● Vorgegebener Textauszug:
• • • • •

Vor zwei Jahren wurde der Rat der Religionen Reutlingen im Spitalhofsaal gegründet. Jetzt gibt es eine erste Zwischenbilanz und einen Ausblick.

Der neu gewählte Sprecherrrat (von links): Frieder Leube (evangelische Kirche), Binnas Altan (Yunus-Emre-Moschee), Bernhard Boso
Der neu gewählte Sprecherrrat (von links): Frieder Leube (evangelische Kirche), Binnas Altan (Yunus-Emre-Moschee), Bernhard Bosold (katholische Kirche), Jevgenia Lang (jüdische Gemeinde). FOTO: PR
Der neu gewählte Sprecherrrat (von links): Frieder Leube (evangelische Kirche), Binnas Altan (Yunus-Emre-Moschee), Bernhard Bosold (katholische Kirche), Jevgenia Lang (jüdische Gemeinde). FOTO: PR

REUTLINGEN. Im Februar 2020, kurz vor dem ersten Corona-Lockdown, wurde der Rat der Religionen Reutlingen im Spitalhofsaal gegründet. Zehn verschiedene Religionsgemeinschaften, die in Reutlingen heimisch sind, unterzeichneten feierlich die Satzung, fünf christliche Konfessionen, drei Moscheegemeinden, die jüdische Gemeinde und die Baha’i-Gemeinde.

Allen unterzeichnenden Religionsgemeinschaften ist es ein Anliegen, positiv auf die Schönheit und Menschlichkeit der Religion hinzuweisen. Darum wird in der Satzung jede Gewalt im Namen der Religion abgelehnt. Alle bekennen sich ausdrücklich zur Religionsfreiheit im Sinne des Grundgesetzes. Das schließt die Anerkennung der religiösen Vielfalt sowie das Verbot jeglicher Diskriminierung ein.

• • • • •

● Erfasste Daten:
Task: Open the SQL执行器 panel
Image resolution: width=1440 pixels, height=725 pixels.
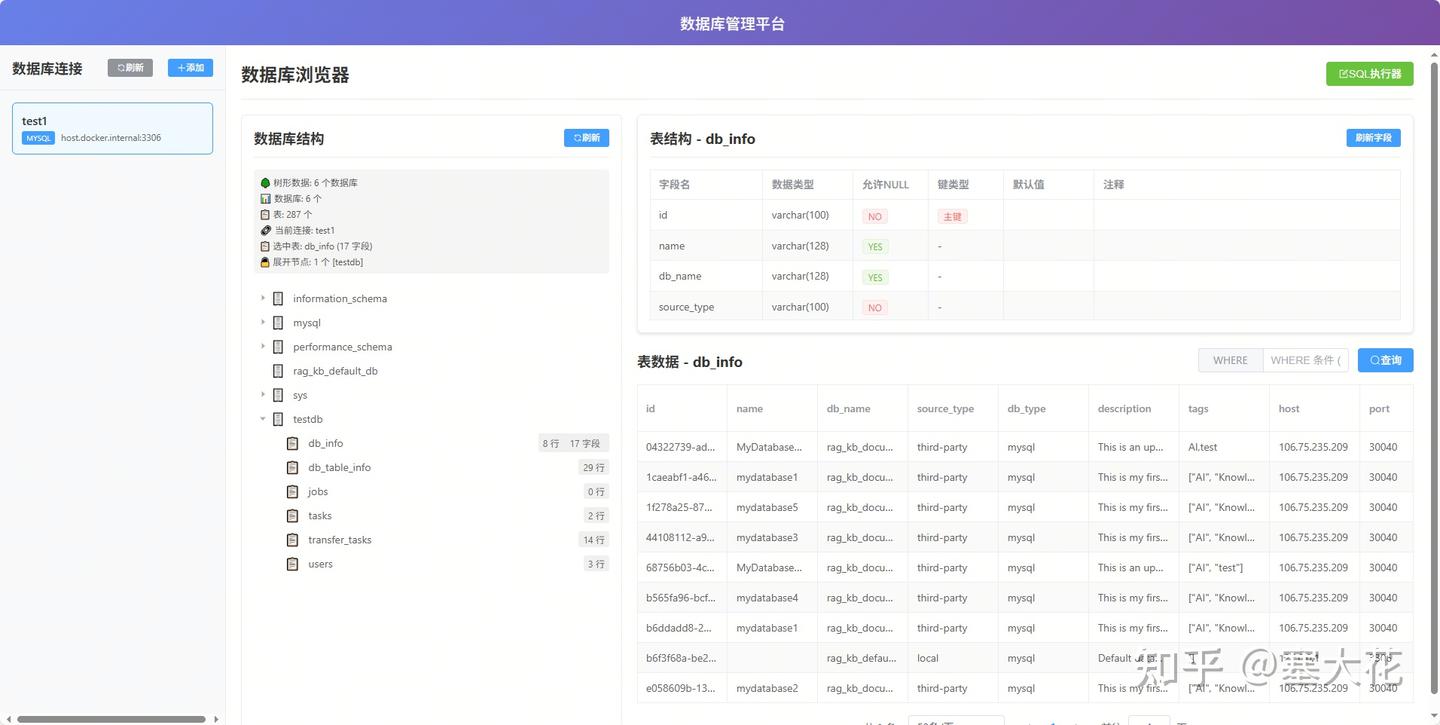Action: click(1369, 73)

• • • • •

● Schriftliche Anweisung A:
Wie viele Religionsgemeinschaften haben laut dem Artikel über den Rat der Religionen Reutlingen bei der Gründung die Satzung unterzeichnet?
● Schriftliche Anweisung B:
Schreib den Artikel über den Rat der Religionen Reutlingen im Anschluss an seinen letzten Satz weiter.

● Ergebnis der Aufgabe A:
Zehn Religionsgemeinschaften.

● Ergebnis der Aufgabe B:
Bei der Ratsversammlung blickte Sprecher Frieder Leube auf zwei Jahre zurück, die trotz Corona erfolgreich waren. Es gab fünf Ratssitzungen, bei denen auch schwierige Themen angesprochen wurden: Kann es in Reutlingen einen öffentlichen Gebetsruf eines Muezzins geben? Kann das rituelle Schlachten beziehungsweise Schächten von Lämmern und Schafen zum islamischen Opferfest genehmigt werden?

Tierschutz und Religionsfreiheit

Die Diskussionen zu beiden Themen waren sehr differenziert. So machten die Ausführungen von Dr. Thomas Buckenmaier, Leiter des Reutlinger Veterinäramtes, deutlich, dass bei der Frage des rituellen Schlachtens ohne Betäubung zwei Werte des Grundgesetzes miteinander kollidieren: der Tierschutz und die Religionsfreiheit. Daher sei eine generelle Genehmigung des rituellen Schlachtens nicht möglich. Es könne nur Ausnahmegenehmigungen geben. Die bedürften jedoch einer glaubwürdigen und nachvollziehbaren Begründung der religiösen Notwendigkeit. Die Teilnehmer waren sich einig, dass sie bei dieser Diskussion, bei der die religiöse Seite von zwei Imamen und einem Rabbiner vertreten wurde, sehr viel gelernt hätten.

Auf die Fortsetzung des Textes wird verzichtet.